◆ **Task directions**
Could you copy all of the following data line for line, with every character left unchanged?

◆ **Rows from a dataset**
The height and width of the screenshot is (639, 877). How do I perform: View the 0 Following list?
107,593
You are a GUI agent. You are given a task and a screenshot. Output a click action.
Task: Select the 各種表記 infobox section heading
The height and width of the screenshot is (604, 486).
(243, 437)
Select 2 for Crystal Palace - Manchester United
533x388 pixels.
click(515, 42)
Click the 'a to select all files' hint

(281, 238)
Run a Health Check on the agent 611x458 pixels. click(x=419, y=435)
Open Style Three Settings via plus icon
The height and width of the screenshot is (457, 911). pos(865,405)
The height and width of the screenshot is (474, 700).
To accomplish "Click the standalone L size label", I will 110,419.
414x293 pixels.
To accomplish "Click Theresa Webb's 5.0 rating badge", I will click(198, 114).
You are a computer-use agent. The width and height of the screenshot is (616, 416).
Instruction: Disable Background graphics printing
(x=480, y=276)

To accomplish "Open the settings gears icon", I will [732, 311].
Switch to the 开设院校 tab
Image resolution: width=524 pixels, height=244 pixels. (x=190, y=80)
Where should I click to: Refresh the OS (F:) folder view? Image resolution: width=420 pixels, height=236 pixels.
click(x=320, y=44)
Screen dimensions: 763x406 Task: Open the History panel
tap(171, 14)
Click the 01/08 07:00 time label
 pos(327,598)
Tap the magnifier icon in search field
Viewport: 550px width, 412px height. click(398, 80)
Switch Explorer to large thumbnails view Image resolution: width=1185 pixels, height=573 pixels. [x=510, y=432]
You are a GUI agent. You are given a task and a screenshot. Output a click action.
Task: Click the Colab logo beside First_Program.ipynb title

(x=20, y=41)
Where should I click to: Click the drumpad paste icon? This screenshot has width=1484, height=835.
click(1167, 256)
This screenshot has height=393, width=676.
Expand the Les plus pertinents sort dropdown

◆ **Solution to this exercise**
The height and width of the screenshot is (639, 877). How do I perform: View the 0 Following list?
107,593
You are a GUI agent. You are given a task and a screenshot. Output a click action.
Task: Select the 各種表記 infobox section heading
The height and width of the screenshot is (604, 486).
(243, 437)
Select 2 for Crystal Palace - Manchester United
533x388 pixels.
click(515, 42)
Click the 'a to select all files' hint

(281, 238)
Run a Health Check on the agent 611x458 pixels. click(x=419, y=435)
Open Style Three Settings via plus icon
The height and width of the screenshot is (457, 911). pos(865,405)
The height and width of the screenshot is (474, 700).
To accomplish "Click the standalone L size label", I will 110,419.
414x293 pixels.
To accomplish "Click Theresa Webb's 5.0 rating badge", I will click(198, 114).
You are a computer-use agent. The width and height of the screenshot is (616, 416).
Instruction: Disable Background graphics printing
(x=480, y=276)

To accomplish "Open the settings gears icon", I will [732, 311].
Switch to the 开设院校 tab
Image resolution: width=524 pixels, height=244 pixels. (x=190, y=80)
Where should I click to: Refresh the OS (F:) folder view? Image resolution: width=420 pixels, height=236 pixels.
click(x=320, y=44)
Screen dimensions: 763x406 Task: Open the History panel
tap(171, 14)
Click the 01/08 07:00 time label
 pos(327,598)
Tap the magnifier icon in search field
Viewport: 550px width, 412px height. click(398, 80)
Switch Explorer to large thumbnails view Image resolution: width=1185 pixels, height=573 pixels. [x=510, y=432]
You are a GUI agent. You are given a task and a screenshot. Output a click action.
Task: Click the Colab logo beside First_Program.ipynb title

(x=20, y=41)
Where should I click to: Click the drumpad paste icon? This screenshot has width=1484, height=835.
click(1167, 256)
This screenshot has height=393, width=676.
Expand the Les plus pertinents sort dropdown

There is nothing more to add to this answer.